[Python-Dev] Community buildbots and Python release quality metrics

"Martin v. Löwis" martin at v.loewis.de
Thu Jun 26 19:14:32 CEST 2008


> That's also why the alpha is called an alpha.  My informal understanding
> is that a beta should have no (or at least very few) known issues

No, that's not the purpose. Instead, it is a promise that no further
features will be added, i.e. that the code is stable from a feature
point of view.

It certainly will contain bugs. The final release will certainly contain
bugs, just look at the long list of open bug reports.

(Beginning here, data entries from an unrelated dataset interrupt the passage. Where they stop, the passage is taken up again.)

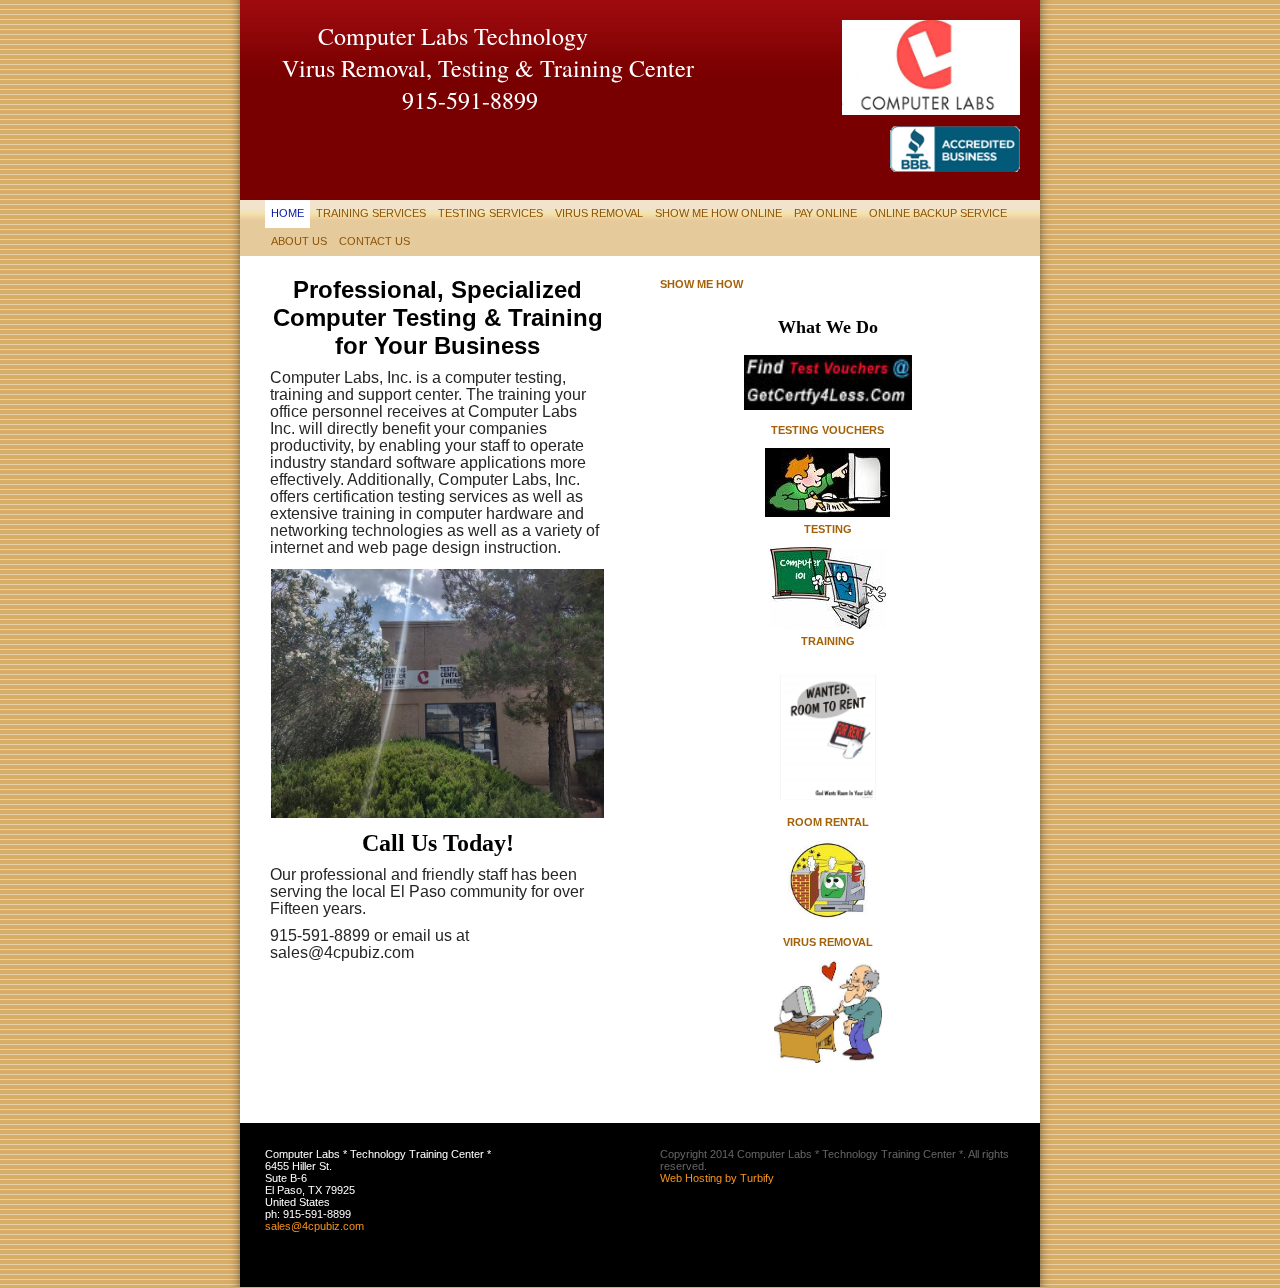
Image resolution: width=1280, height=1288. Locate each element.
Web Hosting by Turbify (717, 1178)
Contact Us (374, 241)
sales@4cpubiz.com (314, 1226)
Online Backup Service (938, 213)
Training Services (371, 213)
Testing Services (490, 213)
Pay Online (825, 213)
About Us (299, 241)
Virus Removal (599, 213)
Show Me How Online (718, 213)
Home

> The issue, for me, is not specifically that tests are red.  It's that
> there's no clear policy about what to do about that.  Can a release go
> out with some of the tests being red?  If so, what are the extenuating
> circumstances?

The final release, no. The beta release: sure (in particular if it's the
first beta release).

Also make a difference between the Python buildbots, and the community
buildbots. I think few if any core committers ever look at the status
of the community buildbots - the community has to bring breakage to
our attention (as you just did).

> Does this have to be fixed?  If not, why not?

Here, I'm confused what specifically you talk about. That Django doesn't
import? It is certainly not part of the release procedure to verify that
Django can still be imported.

> Why are
> we talking about this now?  Shouldn't the change which caused Django to
> become unimportable have been examined at the time, rather than months
> later?

Somebody should have pointed it out when it happened. Unfortunately,
nobody did, so apparently, the community doesn't really care.

> I don't know.  JP is already addressing the issues affecting Twisted in
> another thread (incompatible changes in the private-but-necessary-to-
> get-any-testing-done API of the warnings module).  But I really think
> that whoever made the change which broke it should be the one
> investigating it, not me.

How could they have known that they broke it?